**WHAT THIS EXERCISE ASKS**
• A. Using the text on medical aid in the Vietnam War, say whether each statement below agrees with it. Answer yes or no for each and quote the deciding words of the text.
(i) Unit-level medical teams had labs and x-ray machines.
(ii) U.S. medical personnel and Vietnamese civilians had more than forty million contacts.
(iii) Coordination with the government of South Vietnam was good.
• B. In one to three sentences, explain why the text on medical aid in the Vietnam War says the programs may have done more harm than good in the effort to win hearts and minds.
BEGIN TEXT FOR ANALYSIS
American soldiers have provided medical aid to civilians in many wars, and no less in the Vietnam War, where there were more than forty million contacts between U.S. medical personnel and Vietnamese civilians.
Robert J. Wilensky, using data derived from extensive archival research as well as his personal experience in Vietnam, shows how medical aid to Vietnamese civilians, at first based simply on good will, became policy. The original Medical Civic Action Program (MEDCAP), by which unit medical teams treated civilians in their area, soon expanded to other acronymically designated programs: the Military Provincial Hospital (later Health) Assistance Program (MILPHAP), the Civilian War Casualty Program (CWCP), and the Provincial Health Assistance Program (PHAP).
Although MEDCAP treated many, American doctors were uniformly unhappy about the superficial care they were able to give. Labs, x-ray machines, and surgery were not available at the unit level; follow-up was sketchy or nonexistent. Other programs became so politicized that they were almost ineffective. Coordination with the government of South Vietnam was poor, creating areas that were underserved.
Most important, there is no evidence that the good will built by U.S. doctors transferred to South Vietnamese forces. American programs may have emphasized the inability of the Republic of Vietnam to provide basic health care to its own people and may have demonstrated to Vietnamese civilians that foreign soldiers cared more for them than their own troops did. If that is the case, the programs actually did more harm than good in the attempt to win hearts and minds.
END TEXT FOR ANALYSIS
BEGIN GIVEN RECORDS
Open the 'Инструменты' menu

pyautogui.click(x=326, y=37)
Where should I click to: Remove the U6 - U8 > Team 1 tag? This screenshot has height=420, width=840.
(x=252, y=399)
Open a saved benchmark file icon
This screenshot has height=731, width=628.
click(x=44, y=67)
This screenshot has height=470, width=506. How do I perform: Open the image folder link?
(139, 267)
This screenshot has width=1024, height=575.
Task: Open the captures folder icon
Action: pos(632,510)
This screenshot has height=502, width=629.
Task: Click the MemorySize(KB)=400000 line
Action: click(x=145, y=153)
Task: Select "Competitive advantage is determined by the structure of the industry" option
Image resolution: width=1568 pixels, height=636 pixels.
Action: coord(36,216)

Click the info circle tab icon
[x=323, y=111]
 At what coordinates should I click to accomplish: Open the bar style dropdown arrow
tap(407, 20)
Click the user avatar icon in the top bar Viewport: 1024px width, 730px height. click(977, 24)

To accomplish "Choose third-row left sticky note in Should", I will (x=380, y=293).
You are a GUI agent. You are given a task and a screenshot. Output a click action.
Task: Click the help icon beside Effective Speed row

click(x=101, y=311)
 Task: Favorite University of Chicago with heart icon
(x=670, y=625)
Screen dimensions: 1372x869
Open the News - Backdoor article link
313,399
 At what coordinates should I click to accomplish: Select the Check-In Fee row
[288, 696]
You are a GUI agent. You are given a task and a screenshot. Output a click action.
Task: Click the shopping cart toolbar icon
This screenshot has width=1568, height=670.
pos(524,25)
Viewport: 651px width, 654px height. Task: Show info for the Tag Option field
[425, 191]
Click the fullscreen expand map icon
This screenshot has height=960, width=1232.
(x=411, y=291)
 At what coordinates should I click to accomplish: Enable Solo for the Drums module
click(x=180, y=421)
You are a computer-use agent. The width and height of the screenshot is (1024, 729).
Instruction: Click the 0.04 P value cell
END GIVEN RECORDS
**ANSWER SECTION**
• A.
(i) No: "Labs, x-ray machines, and surgery were not available at the unit level"
(ii) Yes: "there were more than forty million contacts between U.S. medical personnel and Vietnamese civilians"
(iii) No: "Coordination with the government of South Vietnam was poor"

• B. There is no evidence that the good will built by U.S. doctors carried over to South Vietnamese forces. The American programs may instead have highlighted that the Republic of Vietnam could not provide basic health care to its own people. They may also have shown Vietnamese civilians that foreign soldiers cared more for them than their own troops did.